[RECORDS Boundary: Start]

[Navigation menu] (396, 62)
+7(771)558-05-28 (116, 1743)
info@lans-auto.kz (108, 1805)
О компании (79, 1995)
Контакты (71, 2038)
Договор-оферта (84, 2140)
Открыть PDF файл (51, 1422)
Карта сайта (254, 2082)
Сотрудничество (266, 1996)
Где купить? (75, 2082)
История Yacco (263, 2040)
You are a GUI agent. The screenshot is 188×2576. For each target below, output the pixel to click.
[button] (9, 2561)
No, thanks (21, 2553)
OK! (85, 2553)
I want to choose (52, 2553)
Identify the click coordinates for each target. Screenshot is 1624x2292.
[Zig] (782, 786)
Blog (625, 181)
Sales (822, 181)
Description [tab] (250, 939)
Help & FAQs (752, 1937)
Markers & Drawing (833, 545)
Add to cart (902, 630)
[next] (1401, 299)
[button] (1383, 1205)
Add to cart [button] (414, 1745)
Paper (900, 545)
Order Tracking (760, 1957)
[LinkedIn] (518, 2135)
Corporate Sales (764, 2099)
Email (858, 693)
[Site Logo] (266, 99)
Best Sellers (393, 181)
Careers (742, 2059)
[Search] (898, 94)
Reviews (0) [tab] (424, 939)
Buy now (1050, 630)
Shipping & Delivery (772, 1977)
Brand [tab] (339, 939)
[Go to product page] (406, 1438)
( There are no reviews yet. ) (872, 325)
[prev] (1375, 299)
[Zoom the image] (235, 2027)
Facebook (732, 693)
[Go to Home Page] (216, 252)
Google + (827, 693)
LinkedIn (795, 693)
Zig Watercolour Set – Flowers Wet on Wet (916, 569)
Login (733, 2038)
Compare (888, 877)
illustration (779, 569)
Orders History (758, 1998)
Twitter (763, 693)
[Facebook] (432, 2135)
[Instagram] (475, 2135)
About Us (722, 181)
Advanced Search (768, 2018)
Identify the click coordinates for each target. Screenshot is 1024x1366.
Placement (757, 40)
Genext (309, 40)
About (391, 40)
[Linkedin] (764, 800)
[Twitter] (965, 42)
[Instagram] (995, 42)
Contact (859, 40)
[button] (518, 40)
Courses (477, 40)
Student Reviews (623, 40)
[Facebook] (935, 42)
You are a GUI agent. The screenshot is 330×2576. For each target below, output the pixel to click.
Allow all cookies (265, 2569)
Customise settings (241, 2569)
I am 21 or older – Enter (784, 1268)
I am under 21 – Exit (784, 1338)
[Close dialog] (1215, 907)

[RECORDS Boundary: End]

Nothing in the records should change when you repeat them all.

[Navigation menu] (396, 62)
+7(771)558-05-28 (116, 1743)
info@lans-auto.kz (108, 1805)
О компании (79, 1995)
Контакты (71, 2038)
Договор-оферта (84, 2140)
Открыть PDF файл (51, 1422)
Карта сайта (254, 2082)
Сотрудничество (266, 1996)
Где купить? (75, 2082)
История Yacco (263, 2040)
You are a GUI agent. The screenshot is 188×2576. For each target below, output the pixel to click.
[button] (9, 2561)
No, thanks (21, 2553)
OK! (85, 2553)
I want to choose (52, 2553)
Identify the click coordinates for each target. Screenshot is 1624x2292.
[Zig] (782, 786)
Blog (625, 181)
Sales (822, 181)
Description [tab] (250, 939)
Help & FAQs (752, 1937)
Markers & Drawing (833, 545)
Add to cart (902, 630)
[next] (1401, 299)
[button] (1383, 1205)
Add to cart [button] (414, 1745)
Paper (900, 545)
Order Tracking (760, 1957)
[LinkedIn] (518, 2135)
Corporate Sales (764, 2099)
Email (858, 693)
[Site Logo] (266, 99)
Best Sellers (393, 181)
Careers (742, 2059)
[Search] (898, 94)
Reviews (0) [tab] (424, 939)
Buy now (1050, 630)
Shipping & Delivery (772, 1977)
Brand [tab] (339, 939)
[Go to product page] (406, 1438)
( There are no reviews yet. ) (872, 325)
[prev] (1375, 299)
[Zoom the image] (235, 2027)
Facebook (732, 693)
[Go to Home Page] (216, 252)
Google + (827, 693)
LinkedIn (795, 693)
Zig Watercolour Set – Flowers Wet on Wet (916, 569)
Login (733, 2038)
Compare (888, 877)
illustration (779, 569)
Orders History (758, 1998)
Twitter (763, 693)
[Facebook] (432, 2135)
[Instagram] (475, 2135)
About Us (722, 181)
Advanced Search (768, 2018)
Identify the click coordinates for each target. Screenshot is 1024x1366.
Placement (757, 40)
Genext (309, 40)
About (391, 40)
[Linkedin] (764, 800)
[Twitter] (965, 42)
[Instagram] (995, 42)
Contact (859, 40)
[button] (518, 40)
Courses (477, 40)
Student Reviews (623, 40)
[Facebook] (935, 42)
You are a GUI agent. The screenshot is 330×2576. For each target below, output the pixel to click.
Allow all cookies (265, 2569)
Customise settings (241, 2569)
I am 21 or older – Enter (784, 1268)
I am under 21 – Exit (784, 1338)
[Close dialog] (1215, 907)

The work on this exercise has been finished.